Section 7 protects the right to life, liberty, and security of the person. The court found that extradition to face a possible death sentence, without assurances in place, constituted a fundamental breach of those guarantees.
In practical terms, Burns established a near-absolute rule: death penalty assurances are required in virtually all capital extradition cases. The court acknowledged the possibility of "exceptional circumstances" where assurances might not be necessary, but no case has successfully relied on that exception since.
With the DOJ's new posture — actively recruiting capital cases and expanding execution methods — Canadian criminal lawyers are watching whether American authorities will become more conditional or slower in providing assurances during the extradition process.
Who Is Actually at Risk?
You do not need to be present in the United States to face a US federal extradition request. American authorities can issue arrest warrants for conduct that occurred entirely in Canada, particularly where the alleged offence involved:
- Cyber fraud or wire fraud targeting American institutions or individuals
- Drug trafficking where shipments reached US markets
- Conspiracy charges where co-defendants are located in the United States
- Terrorism or national security offences with an American nexus
Canada-based individuals who communicated online with US-based co-conspirators, or who handled proceeds from activities that touched American victims, have previously been the subject of US extradition requests. If US prosecutors are now under institutional pressure to pursue capital charges more aggressively, the risk profile for individuals already under investigation changes materially.
Dual citizens — Canadians who also hold US citizenship — face an additional layer of complexity and should seek specialized legal advice about how their status interacts with extradition law.
The Process After an Extradition Request Is Filed
Once a US extradition request is formally transmitted through diplomatic channels, Canadian authorities can arrest the named individual on a provisional warrant. The detained person then appears before a Canadian judge for an extradition hearing — a proceeding that examines whether the legal requirements for surrender are met.
This hearing is not a trial. It does not determine guilt or innocence.

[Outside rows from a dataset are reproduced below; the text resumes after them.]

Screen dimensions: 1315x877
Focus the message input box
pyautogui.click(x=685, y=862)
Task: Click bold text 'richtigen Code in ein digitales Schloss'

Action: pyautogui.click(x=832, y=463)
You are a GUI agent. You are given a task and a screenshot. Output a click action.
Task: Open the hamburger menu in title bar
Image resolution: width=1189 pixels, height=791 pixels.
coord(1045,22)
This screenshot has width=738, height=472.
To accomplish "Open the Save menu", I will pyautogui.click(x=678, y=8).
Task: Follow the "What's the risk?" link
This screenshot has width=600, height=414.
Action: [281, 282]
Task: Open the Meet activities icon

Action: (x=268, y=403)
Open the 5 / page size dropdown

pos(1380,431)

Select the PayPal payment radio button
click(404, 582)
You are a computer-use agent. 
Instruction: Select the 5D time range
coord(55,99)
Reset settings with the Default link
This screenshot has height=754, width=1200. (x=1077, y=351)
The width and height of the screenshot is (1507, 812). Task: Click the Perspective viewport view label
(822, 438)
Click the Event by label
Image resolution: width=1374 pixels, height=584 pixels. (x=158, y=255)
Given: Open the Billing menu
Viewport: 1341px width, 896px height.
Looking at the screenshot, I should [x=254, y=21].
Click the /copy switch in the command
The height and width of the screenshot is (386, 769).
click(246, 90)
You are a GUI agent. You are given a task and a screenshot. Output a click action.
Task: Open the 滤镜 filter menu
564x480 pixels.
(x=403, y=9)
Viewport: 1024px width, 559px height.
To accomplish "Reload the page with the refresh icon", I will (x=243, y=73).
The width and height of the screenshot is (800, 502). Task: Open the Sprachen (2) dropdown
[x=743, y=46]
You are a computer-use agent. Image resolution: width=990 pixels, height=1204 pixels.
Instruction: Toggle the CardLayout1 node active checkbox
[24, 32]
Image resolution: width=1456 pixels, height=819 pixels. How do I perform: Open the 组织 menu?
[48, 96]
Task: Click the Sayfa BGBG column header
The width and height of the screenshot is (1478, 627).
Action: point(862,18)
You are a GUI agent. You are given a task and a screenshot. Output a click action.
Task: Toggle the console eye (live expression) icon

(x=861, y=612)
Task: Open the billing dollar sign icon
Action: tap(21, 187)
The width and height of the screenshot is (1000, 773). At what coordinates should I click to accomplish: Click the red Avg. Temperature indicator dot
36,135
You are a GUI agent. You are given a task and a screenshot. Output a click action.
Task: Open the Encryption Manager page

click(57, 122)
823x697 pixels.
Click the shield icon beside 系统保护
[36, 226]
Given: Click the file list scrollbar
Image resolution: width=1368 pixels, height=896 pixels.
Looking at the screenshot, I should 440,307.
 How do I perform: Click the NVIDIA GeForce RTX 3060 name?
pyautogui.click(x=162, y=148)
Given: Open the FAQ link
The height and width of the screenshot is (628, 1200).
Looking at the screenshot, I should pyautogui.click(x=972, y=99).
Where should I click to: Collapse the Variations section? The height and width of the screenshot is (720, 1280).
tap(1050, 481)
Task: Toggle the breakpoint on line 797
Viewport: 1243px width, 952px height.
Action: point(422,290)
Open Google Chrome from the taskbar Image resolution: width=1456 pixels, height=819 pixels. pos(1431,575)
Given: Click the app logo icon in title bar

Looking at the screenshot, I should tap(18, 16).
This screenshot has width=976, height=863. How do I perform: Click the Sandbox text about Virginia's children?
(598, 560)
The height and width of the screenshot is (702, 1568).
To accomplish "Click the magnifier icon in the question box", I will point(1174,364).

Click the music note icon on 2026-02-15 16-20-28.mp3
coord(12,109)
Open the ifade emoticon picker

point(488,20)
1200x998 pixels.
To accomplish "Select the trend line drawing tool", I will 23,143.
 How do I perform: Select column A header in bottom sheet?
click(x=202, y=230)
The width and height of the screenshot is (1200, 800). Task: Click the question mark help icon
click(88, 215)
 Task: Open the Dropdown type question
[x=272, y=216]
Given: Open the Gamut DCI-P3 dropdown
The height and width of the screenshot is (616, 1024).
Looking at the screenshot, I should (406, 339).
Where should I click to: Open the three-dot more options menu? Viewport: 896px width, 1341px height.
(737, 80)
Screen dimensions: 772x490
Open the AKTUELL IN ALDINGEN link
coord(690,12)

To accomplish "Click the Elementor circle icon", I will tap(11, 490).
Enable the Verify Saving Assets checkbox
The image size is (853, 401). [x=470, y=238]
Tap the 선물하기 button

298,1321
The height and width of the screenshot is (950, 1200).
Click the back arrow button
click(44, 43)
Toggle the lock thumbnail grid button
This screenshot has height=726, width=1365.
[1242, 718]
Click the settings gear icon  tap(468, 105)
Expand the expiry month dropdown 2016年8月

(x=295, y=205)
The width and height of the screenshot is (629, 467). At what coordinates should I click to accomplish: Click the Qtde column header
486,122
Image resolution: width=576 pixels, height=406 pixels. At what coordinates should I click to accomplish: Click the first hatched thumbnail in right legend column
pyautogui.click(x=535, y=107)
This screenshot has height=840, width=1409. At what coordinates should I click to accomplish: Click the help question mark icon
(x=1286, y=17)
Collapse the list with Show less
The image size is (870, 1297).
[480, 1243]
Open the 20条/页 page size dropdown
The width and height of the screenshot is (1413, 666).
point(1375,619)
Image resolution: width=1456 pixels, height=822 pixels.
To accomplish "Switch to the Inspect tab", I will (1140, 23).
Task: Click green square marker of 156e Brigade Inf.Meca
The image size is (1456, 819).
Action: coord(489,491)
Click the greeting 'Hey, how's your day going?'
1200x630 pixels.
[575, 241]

It determines whether the evidence is sufficient, whether the offence is recognized in Canadian law, and whether any of the treaty's protective clauses — including the death penalty assurance requirement — have been properly satisfied.
A criminal defence lawyer experienced in extradition matters can challenge every stage of this process: the sufficiency of the evidence, the adequacy of any assurances provided, and the constitutionality of the surrender order itself. Challenges can ultimately reach the Supreme Court of Canada.
When to Contact a Criminal Lawyer
If you receive any contact from US federal agencies — the FBI, DEA, Department of Homeland Security, or a US Attorney's office — consult a Canadian criminal defence lawyer before responding in any capacity. The same applies if Canadian police notify you that a provisional warrant has been requested by American authorities.
A qualified criminal defence lawyer can assess your exposure, advise on your rights under the Canada-US extradition treaty, and begin the process of ensuring that death penalty assurances are formally demanded and secured if your situation requires it. The protections established in Burns are strong — but they must be actively invoked.
Disclaimer: This article provides general legal information only. It is not a substitute for advice from a qualified criminal defence lawyer. If you or a family member faces criminal charges or an extradition request, consult a licensed lawyer immediately.